AFDW molds newest enlisted leaders at 2018 Chiefs’ Orientation Course

  • Published
  • By Master Sgt. Amaani Lyle
  • Air Force District of Washington Command Information
Thirty-nine of the national capital region’s newest eight-stripers and selects gathered at the Gen. Jacob E. Smart Center here March 12 for the 2018 Air Force District of Washington Chiefs’ Orientation Course.

The week-long, immersive professional development opportunity included a spectrum of speakers who candidly addressed critical issues facing today's Air Force in order to help transition the chiefs into their new leadership roles.

Chief Master Sgt. Melanie Noel, AFDW command chief, emphasized that the course provides information and tools designed to prepare the chiefs to lead Airmen at all levels of command.

As the top one percent of the Air Force, the role of chief, she asserted, cannot be understated.

“Chiefs set the tone for the entire enlisted force when it comes to the importance of the mission, professionalism on the job, and combining the two to take care of people to ensure that the mission is complete,” Noel said.

Chief Master Sgt. John Payne, AFDW first sergeant, said in addition to grasping the significance of the one percent, the chiefs and chief-selects must view their new role as both an opportunity and responsibility to create the future “one-percenters.”

“The biggest advantage of being a part of AFDW versus everybody else is that it’s truly unique, worldwide, and gaining an understanding of what our mission brings is something they’ll take away over these next five days,” Payne said as the course began.

Of note, senior leadership speakers included Chief Master Sgt. of the Air Force Kaleth O. Wright and Command Sgt. Maj. John Wayne Troxell, Senior Enlisted Advisor to the Chairman of the Joint Chiefs of Staff. Each emphasized the importance of gauging the pulse of the force and being amenable to new ideas, innovation and feedback from all ranks.

Wright, in particular, conveyed to the chiefs the importance of self-care as a prerequisite to helping others.

“I just want you to feed your mind … you cannot pour into others if you don’t pour into yourself,” the chief said. “I like to learn, I like to grow and I want you to do the same as chiefs. You’ve arrived at the starting line, not the finish line, so there’s a lot more work to do on you.”

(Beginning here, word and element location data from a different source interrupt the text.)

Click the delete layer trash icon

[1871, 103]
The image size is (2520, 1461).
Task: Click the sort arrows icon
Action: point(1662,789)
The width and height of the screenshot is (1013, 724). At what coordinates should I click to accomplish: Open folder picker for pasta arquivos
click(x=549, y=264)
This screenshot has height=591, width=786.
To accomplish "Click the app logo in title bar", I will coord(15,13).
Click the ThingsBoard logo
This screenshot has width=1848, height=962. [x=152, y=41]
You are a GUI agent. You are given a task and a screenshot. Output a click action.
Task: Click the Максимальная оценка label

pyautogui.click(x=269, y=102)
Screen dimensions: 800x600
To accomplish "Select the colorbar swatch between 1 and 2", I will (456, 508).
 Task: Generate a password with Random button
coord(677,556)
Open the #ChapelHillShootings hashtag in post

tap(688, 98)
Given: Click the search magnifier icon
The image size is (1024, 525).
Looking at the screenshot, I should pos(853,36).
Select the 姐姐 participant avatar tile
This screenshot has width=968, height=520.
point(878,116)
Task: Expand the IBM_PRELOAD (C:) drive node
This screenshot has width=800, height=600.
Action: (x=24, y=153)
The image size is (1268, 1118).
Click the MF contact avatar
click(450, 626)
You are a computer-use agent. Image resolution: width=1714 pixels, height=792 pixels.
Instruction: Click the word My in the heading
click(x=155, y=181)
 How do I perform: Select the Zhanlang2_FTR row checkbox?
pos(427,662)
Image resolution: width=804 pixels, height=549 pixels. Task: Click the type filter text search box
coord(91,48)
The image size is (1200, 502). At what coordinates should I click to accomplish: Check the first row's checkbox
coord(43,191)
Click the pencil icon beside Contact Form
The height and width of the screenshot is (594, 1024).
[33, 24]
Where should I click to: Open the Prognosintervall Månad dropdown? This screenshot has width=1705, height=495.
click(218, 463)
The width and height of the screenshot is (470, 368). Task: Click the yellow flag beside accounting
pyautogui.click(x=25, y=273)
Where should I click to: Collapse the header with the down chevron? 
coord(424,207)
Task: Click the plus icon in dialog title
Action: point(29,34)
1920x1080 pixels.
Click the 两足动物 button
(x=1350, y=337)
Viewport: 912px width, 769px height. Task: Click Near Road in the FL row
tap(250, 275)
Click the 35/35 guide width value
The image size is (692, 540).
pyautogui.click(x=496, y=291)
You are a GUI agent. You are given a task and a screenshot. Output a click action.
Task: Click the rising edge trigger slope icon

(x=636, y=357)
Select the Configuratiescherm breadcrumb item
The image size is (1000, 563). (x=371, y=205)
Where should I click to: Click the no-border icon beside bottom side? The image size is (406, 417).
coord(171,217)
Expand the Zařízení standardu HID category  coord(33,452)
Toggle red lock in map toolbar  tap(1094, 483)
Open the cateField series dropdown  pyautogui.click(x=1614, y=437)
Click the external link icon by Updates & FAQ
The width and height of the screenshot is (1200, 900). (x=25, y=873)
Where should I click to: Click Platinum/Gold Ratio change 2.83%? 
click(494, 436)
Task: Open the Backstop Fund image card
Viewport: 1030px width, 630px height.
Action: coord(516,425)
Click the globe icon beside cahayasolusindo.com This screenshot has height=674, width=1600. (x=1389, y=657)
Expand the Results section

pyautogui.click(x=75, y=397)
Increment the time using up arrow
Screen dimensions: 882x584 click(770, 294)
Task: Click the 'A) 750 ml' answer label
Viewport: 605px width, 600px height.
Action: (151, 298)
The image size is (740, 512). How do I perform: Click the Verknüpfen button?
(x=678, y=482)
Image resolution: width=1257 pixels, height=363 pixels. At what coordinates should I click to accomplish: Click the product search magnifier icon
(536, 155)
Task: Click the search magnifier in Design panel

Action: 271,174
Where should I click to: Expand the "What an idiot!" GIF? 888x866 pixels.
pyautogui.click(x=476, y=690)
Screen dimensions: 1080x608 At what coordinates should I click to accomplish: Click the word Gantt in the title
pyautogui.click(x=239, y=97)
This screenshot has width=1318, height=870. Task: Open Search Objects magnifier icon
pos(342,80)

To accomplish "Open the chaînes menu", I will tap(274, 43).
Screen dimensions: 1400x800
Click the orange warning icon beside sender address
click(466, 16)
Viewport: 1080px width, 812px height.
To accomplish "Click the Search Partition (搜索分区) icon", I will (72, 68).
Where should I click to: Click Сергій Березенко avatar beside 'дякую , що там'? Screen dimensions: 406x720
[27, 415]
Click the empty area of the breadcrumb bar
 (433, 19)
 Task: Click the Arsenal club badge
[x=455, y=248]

According to Master Sgt. Clayton Greenwell, who along with Tech. Sgt. Holly Mason, was a course coordinator, initial planning began in September 2017 and involved contact with more than 80 chief-selects, coordination with 19 briefers, billeting for 16 traveling participants, and 40-plus hours of activities and panels. “There are a lot of great leaders and mentors ready to serve our newly-selected chiefs.”

Chief Master Sgt. Harold Kruger, 811th Operations Group, said the orientation helped him and fellow course attendees further finesse their leadership philosophies.

“My takeaway this week is to refocus your effort on what matters and what you bring to the Air Force, the mission, and America,” Kruger said. “The collection of experiences, data, and wisdom of others here has evoked ideas we’ve had before and brought them to the surface from a different vantage point.”

After an array of mentor- and facilitator-led activities including tours to the Air Force Honor Guard and National Archives, rounding out the course March 16 is the hallowed Medallion Ceremony at Joint Base Anacostia-Bolling, D.C. The evening event is designed to help seasoned chiefs and other leaders identify and honor the newest holders of the rank.

“It’s probably the most personal moment,” Payne said, “and if they’re able to embrace that moment it carries a lot more value.”

Maj. Gen. James A. Jacobson, AFDW commander, said throughout his 27-year career he’s been asked to officiate a number of promotions and even a few retirements, but perhaps the event for which he takes most pause is the selection to chief. “I think in some ways it’s the most influential position in our United States Air Force,” the general said. “I had some great chiefs mentoring me but I never understood the power of the chief until I actually got to watch [them] from a wing commander’s standpoint get work done.”